Polizei Quelle: Unbekannt

Rund um das Wunsiedler Festival Benefiz am Berg muss die Polizei vereinzelt einschreiten.

Wunsiedel - Drei Festival-Besucher waren in der Nacht zum Sonntag gegen 4.35 Uhr auf dem Nachhauseweg. Dabei wurden sie beobachtet, wie sie im Bereich der Marktredwitzer Straße/Luisenburgstraße dort aufgehängte Flaggen von den Masten nahmen und sie mit Feuerzeugen anzündeten. Sie brannten Löcher in den Fahnen-Stoff.

Die Flaggen waren aufgrund der Städtepartnerschaften der Stadt Wunsiedel dort aufgehängt. Die Polizei stellte die drei Betrunkenen im Alter von 30, 25 und 21 Jahren auf frischer Tat und verhinderte so Schlimmeres. Für den entstandenen Schaden in Höhe von 200 Euro muss das Trio aber aufkommen. Außerdem erhalten die drei jeweils eine Anzeige, wie die Wunsiedler Polizei am Sonntagmorgen weiter berichtet.

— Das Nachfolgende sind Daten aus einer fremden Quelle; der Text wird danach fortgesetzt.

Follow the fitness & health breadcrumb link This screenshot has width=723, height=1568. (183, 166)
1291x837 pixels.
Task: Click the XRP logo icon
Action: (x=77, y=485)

Bereits am Samstagabend hatte sich gegen 22.20 Uhr ein 39-jähriger Festivalbesucher bei einem Konzert auf dem Gelände nicht an die Corona-Regeln gehalten. Ein 41-jähriger Mitarbeiter des beauftragten Sicherheitsdienstes forderte ihn daher auf, das Festgelände zu verlassen. Da der 39-Jährige nicht freiwillig gehen wollte, setzte die Security das Hausrecht mit Gewalt durch. Am Ausgang beschwerte sich der Gast deshalb über Schmerzen in der linken Schulter und im linken Arm und verständigte die Polizei. Hinzugezogene Sanitäter konnten aber keine ernsthaften Verletzungen bei dem Gast feststellen.

Kurze Zeit später hielt sich auch eine 35-jährige Besucherin eines Konzerts nicht an die Corona-Regeln. Auch sie wurde aufgefordert, das Gelände zu verlassen. Die Frau kam kam der Bitte zwar nach, beleidigte aber die Security-Kräfte mit einem Kraftausdruck. Eine Anzeige folgt.